Stems ascending or erect, simple, glabrate, puberulent, pilose, cottony, or woolly, eglandular or glandular.
Leaves cauline; alternate; sessile (proximal withering by flowering; proximalmost reduced, scalelike)
; blades (1-nerved) ovate, elliptic, oblong, lanceolate, or linear (± uniform in size), margins entire, faces glabrate, scabrous, cottony, or woolly, eglandular or stipitate-glandular.
Heads radiate or discoid, usually in open, racemiform, paniculiform, or corymbiform arrays, sometimes borne singly.
Involucres turbinate-cylindric, turbinate, turbinate-obconic, or campanulate, 10-25 mm diam.
Phyllaries 20-50 in 3-6 series, ± unequal (± appressed, often reddish or purplish at margins and tips), 1-nerved (keeled), ovate, lance-oblong, lanceolate, linear-oblong, or linear, chartaceous at bases, margins sometimes hyaline, especially proximally; apices acute to obtuse, green, usually puberulent, tomentose, and/or stipitate-glandular, sometimes glabrous.
Receptacles ± flat, pitted, epaleate.
Ray florets 0-21 (usually 5, 8, or 13), pistillate, fertile; corollas violet-purple, purple, pink, or white
. Disc florets 10-35, bisexual, fertile; corollas yellow, ± ampliate, tubes shorter than funnelform throats, lobes 5, erect or reflexed, triangular; style-branch appendages lanceolate.
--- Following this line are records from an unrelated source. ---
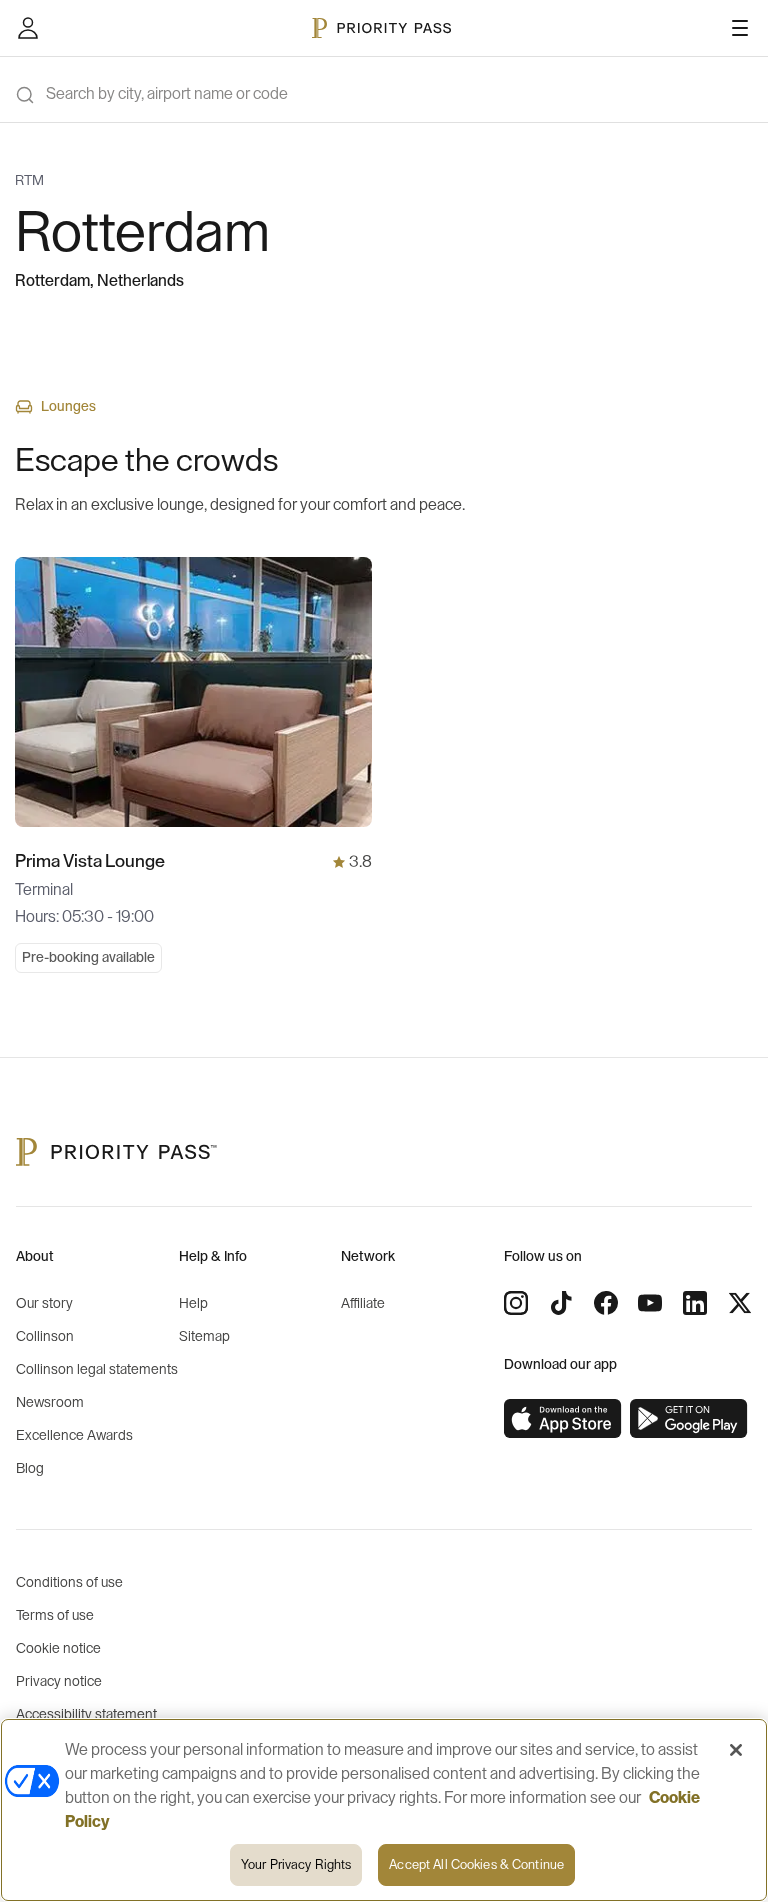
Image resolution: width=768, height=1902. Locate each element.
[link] (563, 1419)
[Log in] (28, 28)
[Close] (736, 1750)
Cypselae ± obconic, flattened, laterally 1-2-ribbed, sometimes with 1-2 additional nerves on each face, glabrous, pilose, or strigose, eglandular;
pappi persistent, of 30-50 whitish to tawny, barbellate or smooth, apically clavate or more conspicuously barbellate bristles in 2(-3) series (outer usually 1 mm or less, sometimes 0, inner 5-10 mm).
x = 9.
Eucephalus, a relatively well-marked western North American group, has been treated as a section of
Aster or as a distinct genus. Recent molecular evidence places
Eucephalus, together with the eastern North American
Doellingeria, at the base of the North American clade of Astereae.